NTSB Report Re-Emphasizes Root Cause Of Fan Cowl Door Loss

Reports from regulators find fan cowl door loss incidents related to human factors, not equipment.

Printed headline: Check Yourself


A new NTSB report detailing a 2016 incident involving an improperly closed fan cowl door (FCD), provides another example of what operators have labelled a “recurring human factors issue.”

In September 2016, an Aruba-bound Airbus A320-200 circled back to Miami after the outboard FCD separated, damaging the engine, landing gear and fuselage. The safety board concluded that the door was improperly latched after a routine maintenance check.

Since 1992, the A320 family has experienced more than 40 similar incidents, resulting in a long list of regulatory actions.

In 2000 and 2001, the French civil aviation authority issued a set of rules mandating lock improvements and hold-open devices to combat non-detection of improperlyclosed cowl doors. A subsequent European Aviation Safety Agency (EASA) directive deemed those safety measures inadequate and prescribed additional remedies, including installation of new front latch and key assemblies. The mandate necessitates confirmation that the FCD key is properly stowed in the flight deck as part of the pre-flight inspection.

The FAA’s adoption of the EASA airworthiness directive—which comes with a price tag of $5.6 million for U.S. operators—was met with resistance. Commenters deemed the requirement overly prescriptive and inadequate for addressing the root cause: human error.

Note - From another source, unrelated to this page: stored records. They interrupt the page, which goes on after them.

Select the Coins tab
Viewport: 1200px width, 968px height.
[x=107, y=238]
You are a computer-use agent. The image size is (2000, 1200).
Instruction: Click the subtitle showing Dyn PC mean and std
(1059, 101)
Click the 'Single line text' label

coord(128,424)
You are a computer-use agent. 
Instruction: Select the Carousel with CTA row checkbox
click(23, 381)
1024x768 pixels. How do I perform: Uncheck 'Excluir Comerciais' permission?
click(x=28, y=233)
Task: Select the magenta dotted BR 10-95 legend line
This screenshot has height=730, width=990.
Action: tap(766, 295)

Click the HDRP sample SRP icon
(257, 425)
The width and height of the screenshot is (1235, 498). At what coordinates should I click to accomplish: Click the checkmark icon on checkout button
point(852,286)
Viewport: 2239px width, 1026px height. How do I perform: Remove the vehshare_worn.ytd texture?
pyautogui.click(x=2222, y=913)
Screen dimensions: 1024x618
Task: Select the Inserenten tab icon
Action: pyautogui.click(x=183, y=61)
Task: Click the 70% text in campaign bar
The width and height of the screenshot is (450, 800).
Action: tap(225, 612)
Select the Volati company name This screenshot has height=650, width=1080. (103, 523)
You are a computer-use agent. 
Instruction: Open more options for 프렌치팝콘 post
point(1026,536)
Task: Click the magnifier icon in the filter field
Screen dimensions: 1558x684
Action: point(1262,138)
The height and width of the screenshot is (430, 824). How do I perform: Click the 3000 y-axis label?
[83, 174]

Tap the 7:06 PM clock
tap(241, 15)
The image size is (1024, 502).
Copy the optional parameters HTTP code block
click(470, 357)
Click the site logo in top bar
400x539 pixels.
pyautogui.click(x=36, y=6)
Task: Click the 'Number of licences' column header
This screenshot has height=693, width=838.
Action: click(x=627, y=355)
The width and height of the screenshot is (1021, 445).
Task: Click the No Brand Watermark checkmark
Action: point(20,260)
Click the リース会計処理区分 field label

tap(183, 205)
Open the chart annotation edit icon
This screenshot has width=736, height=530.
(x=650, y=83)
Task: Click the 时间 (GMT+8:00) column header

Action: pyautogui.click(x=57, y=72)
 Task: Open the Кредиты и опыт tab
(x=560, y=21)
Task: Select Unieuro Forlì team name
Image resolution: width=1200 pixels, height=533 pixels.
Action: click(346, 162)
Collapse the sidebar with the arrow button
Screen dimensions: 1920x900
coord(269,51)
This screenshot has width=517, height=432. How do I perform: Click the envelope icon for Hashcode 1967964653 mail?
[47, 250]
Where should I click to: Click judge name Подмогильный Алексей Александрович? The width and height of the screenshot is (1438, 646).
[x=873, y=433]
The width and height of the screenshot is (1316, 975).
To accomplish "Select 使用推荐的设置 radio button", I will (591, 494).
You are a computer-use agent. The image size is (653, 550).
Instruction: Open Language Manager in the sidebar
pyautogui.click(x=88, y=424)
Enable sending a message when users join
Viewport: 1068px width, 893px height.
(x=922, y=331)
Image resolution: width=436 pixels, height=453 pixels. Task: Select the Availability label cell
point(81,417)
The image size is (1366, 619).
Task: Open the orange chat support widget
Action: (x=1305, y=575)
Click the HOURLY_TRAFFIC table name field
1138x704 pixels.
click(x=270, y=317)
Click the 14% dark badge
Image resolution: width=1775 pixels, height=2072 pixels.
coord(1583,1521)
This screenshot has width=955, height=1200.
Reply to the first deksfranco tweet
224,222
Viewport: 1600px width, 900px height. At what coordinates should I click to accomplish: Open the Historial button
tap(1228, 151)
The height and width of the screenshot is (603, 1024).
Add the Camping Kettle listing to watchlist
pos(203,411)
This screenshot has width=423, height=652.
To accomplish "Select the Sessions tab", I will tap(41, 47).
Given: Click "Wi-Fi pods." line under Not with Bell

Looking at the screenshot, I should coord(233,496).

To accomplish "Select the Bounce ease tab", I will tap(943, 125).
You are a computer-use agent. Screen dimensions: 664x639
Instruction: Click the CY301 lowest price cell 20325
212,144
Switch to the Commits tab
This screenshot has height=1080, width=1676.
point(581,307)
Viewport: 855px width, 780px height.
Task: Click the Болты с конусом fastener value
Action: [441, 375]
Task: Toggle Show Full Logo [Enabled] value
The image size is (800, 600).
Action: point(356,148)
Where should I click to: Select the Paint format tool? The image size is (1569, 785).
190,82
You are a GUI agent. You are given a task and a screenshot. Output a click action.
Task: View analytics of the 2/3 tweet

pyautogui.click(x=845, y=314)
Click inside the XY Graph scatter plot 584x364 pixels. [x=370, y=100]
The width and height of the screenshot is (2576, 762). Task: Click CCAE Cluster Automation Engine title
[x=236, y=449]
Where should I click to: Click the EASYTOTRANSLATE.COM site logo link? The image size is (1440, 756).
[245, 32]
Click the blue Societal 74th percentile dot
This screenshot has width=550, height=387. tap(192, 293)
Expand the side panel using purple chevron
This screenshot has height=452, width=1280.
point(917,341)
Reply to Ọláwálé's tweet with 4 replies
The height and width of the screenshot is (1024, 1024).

Airlines argued that design changes historically have proven ineffective in deterring human error, compared to other changes, such as dual inspection sign-offs. Instead, the introduction of further pieces of equipment, theymaintained, could lead to other operational complications, and “impose an unnecessary financial and maintenance burden on operators that have proactively implemented alternate procedures.”

At the time of the Flight AG820 incident, Aruba Airlines was in the process of modifying its fleet to comply with the EASA front latch and key assembly requirements. Since then, only Bangkok Airways experienced a similar incident when on July 25, 2017, both cowl doors on an A320 detached during takeoff.